Material provided:

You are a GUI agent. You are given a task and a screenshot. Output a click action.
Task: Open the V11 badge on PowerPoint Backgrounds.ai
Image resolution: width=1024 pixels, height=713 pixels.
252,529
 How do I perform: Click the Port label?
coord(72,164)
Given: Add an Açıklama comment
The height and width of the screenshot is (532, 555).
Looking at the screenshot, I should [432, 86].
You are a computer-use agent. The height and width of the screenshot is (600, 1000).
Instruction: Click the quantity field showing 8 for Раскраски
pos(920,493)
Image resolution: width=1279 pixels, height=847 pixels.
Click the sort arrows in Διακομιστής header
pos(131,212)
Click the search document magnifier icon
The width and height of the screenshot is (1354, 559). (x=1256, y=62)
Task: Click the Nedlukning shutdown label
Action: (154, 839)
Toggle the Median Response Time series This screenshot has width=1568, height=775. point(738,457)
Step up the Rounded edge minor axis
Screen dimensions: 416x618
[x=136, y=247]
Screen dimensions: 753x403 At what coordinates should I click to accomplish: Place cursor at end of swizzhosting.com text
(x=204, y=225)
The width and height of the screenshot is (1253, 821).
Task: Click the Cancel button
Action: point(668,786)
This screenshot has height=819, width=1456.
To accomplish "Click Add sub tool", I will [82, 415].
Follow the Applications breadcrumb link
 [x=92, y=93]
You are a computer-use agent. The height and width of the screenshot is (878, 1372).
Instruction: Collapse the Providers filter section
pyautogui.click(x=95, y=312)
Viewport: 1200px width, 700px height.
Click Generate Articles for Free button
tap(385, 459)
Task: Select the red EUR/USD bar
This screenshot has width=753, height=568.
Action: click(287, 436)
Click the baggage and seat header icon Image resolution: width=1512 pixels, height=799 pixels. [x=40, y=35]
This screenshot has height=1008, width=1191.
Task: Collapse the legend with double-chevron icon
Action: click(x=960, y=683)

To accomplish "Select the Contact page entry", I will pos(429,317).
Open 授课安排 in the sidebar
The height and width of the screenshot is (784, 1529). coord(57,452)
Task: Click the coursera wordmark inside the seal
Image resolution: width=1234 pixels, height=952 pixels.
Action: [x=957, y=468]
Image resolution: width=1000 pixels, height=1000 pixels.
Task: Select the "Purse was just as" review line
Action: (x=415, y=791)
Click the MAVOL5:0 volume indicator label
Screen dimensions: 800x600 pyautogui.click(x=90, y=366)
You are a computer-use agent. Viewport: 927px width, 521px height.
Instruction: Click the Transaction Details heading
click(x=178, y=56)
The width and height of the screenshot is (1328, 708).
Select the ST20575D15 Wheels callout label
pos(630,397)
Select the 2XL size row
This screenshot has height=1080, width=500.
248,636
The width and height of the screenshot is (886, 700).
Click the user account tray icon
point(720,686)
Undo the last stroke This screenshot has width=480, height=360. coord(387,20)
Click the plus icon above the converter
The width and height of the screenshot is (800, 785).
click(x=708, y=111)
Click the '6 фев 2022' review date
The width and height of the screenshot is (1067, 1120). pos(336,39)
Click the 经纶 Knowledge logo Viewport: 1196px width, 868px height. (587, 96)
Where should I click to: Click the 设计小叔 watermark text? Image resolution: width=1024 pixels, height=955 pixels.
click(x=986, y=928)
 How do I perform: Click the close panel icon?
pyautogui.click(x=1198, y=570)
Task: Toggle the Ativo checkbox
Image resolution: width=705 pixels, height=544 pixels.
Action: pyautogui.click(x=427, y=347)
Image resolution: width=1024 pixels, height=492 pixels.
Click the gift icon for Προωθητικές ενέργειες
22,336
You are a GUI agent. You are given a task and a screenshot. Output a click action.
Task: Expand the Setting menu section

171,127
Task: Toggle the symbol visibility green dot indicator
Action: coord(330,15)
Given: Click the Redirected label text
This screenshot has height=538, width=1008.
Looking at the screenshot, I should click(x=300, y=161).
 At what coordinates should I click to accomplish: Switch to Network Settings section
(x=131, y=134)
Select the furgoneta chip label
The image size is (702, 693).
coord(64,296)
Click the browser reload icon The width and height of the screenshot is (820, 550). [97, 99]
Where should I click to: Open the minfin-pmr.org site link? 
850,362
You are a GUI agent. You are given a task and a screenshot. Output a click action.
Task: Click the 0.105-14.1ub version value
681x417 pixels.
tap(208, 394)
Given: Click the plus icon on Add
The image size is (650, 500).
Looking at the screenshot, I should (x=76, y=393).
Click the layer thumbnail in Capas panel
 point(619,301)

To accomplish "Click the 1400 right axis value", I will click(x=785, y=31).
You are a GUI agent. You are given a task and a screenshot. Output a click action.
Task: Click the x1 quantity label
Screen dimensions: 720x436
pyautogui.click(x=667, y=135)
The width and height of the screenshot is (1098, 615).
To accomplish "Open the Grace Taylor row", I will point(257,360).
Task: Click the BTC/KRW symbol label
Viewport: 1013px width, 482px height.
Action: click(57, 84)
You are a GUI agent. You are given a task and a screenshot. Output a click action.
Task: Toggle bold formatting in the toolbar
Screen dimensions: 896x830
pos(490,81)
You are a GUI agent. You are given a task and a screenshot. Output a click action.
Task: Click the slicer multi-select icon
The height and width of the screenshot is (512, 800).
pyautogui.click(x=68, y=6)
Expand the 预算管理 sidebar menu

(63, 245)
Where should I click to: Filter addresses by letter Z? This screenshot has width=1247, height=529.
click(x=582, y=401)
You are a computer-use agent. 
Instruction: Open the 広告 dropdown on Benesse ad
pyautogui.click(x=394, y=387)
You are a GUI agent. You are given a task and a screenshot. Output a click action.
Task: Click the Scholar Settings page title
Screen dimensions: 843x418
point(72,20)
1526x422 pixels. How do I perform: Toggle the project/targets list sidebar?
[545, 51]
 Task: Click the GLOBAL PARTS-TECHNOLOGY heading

Required action:
Print the first line of the records above and each line after it, exactly, through the line with "is (878, 1372).".

Answer for this exercise:
You are a GUI agent. You are given a task and a screenshot. Output a click action.
Task: Open the V11 badge on PowerPoint Backgrounds.ai
Image resolution: width=1024 pixels, height=713 pixels.
252,529
 How do I perform: Click the Port label?
coord(72,164)
Given: Add an Açıklama comment
The height and width of the screenshot is (532, 555).
Looking at the screenshot, I should [432, 86].
You are a computer-use agent. The height and width of the screenshot is (600, 1000).
Instruction: Click the quantity field showing 8 for Раскраски
pos(920,493)
Image resolution: width=1279 pixels, height=847 pixels.
Click the sort arrows in Διακομιστής header
pos(131,212)
Click the search document magnifier icon
The width and height of the screenshot is (1354, 559). (x=1256, y=62)
Task: Click the Nedlukning shutdown label
Action: (154, 839)
Toggle the Median Response Time series This screenshot has width=1568, height=775. point(738,457)
Step up the Rounded edge minor axis
Screen dimensions: 416x618
[x=136, y=247]
Screen dimensions: 753x403 At what coordinates should I click to accomplish: Place cursor at end of swizzhosting.com text
(x=204, y=225)
The width and height of the screenshot is (1253, 821).
Task: Click the Cancel button
Action: point(668,786)
This screenshot has height=819, width=1456.
To accomplish "Click Add sub tool", I will [82, 415].
Follow the Applications breadcrumb link
 [x=92, y=93]
You are a computer-use agent. The height and width of the screenshot is (878, 1372).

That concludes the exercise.